Lake Victoria in east Africa was once home to hundreds of species of fish, but overfishing, low levels of oxygen in the water and the introduction of non-native fish, brought the lake to the verge of extinction. Unexpectedly though, several species have managed to survive. I’m Jim Metzner, and this is the Pulse of the Planet, presented by the American Museum of Natural History.
Ichthyologist Melanie Stiassny:
“There’s a small shrimp that’s always lived in Lake Victoria and nobody paid any attention to it. That shrimp is able to live with very low levels of oxygen. There’s another animal that’s able to cope with the loss of oxygen in Lake Victoria and it’s a small sardine. It can live way up in the surface waters where there’s always some oxygen.”
“Every once in a while, some of the de-oxygenated water will sweep up and it will engulf a whole shoal of sardines and they will suffocate.
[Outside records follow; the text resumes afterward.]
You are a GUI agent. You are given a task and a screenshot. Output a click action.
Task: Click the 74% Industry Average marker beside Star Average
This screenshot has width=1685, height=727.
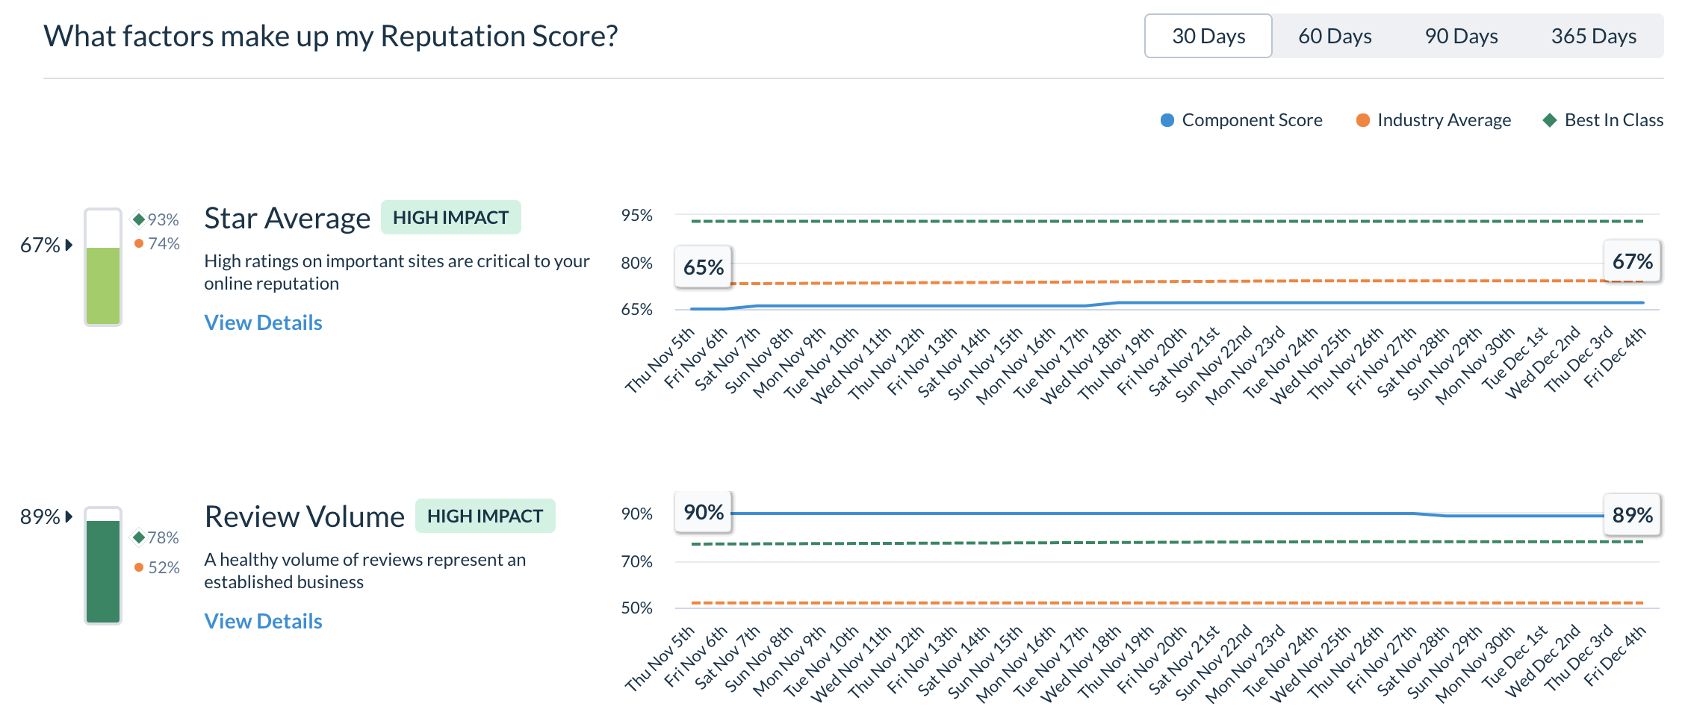[139, 243]

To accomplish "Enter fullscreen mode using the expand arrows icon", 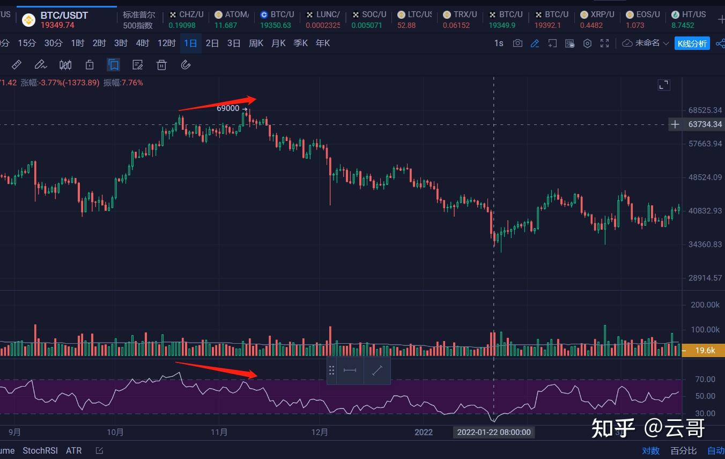I will (605, 43).
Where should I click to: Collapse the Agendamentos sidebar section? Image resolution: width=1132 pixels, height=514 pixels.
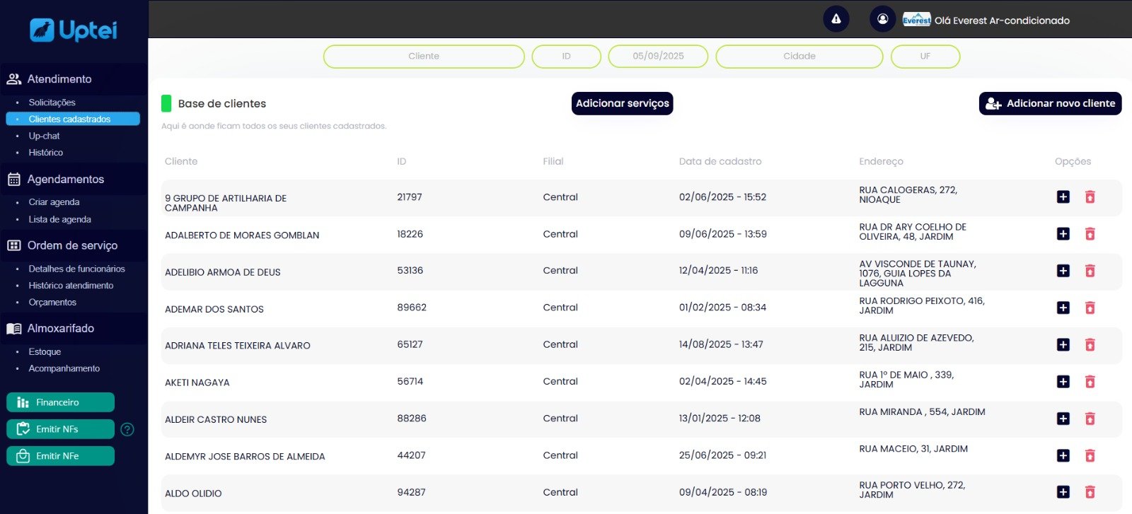[x=65, y=180]
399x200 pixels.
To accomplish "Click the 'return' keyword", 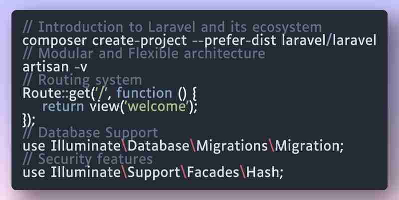I will 63,107.
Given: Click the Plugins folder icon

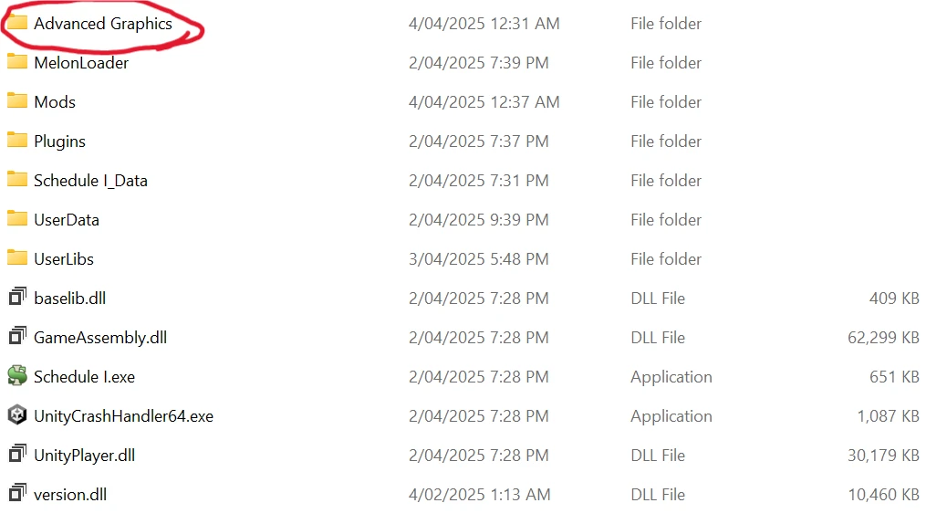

And the dead bodies of sardines fall to the bottom of the lake where the shrimp eat the sardine. Now that is the key to what’s keeping the whole system going.”
At the top of Lake Victoria’s current ecosystem, there is now one major predator — the Nile Perch — which was introduced into the lake some years ago and proceeded to devour practically all of the other native fish. The Perch now eat the shrimp; the shrimp eat the sardines, and if anything happens to any one of these species, the whole system collapses.
“And that’s one of the very important roles of biodiversity. It’s to give you that insurance policy. The pre-Perch system in Victoria was a buffered system. There were many different species. Changes could happen. You could have a virus that could affect maybe a hundred species, but the lake would still be OK because you had so many different players in the game. If you lose biodiversity and if you reduce a system to its bare bones, it’s very fragile.”
Pulse of the Planet is presented by the American Museum of Natural History. I’m Jim Metzner.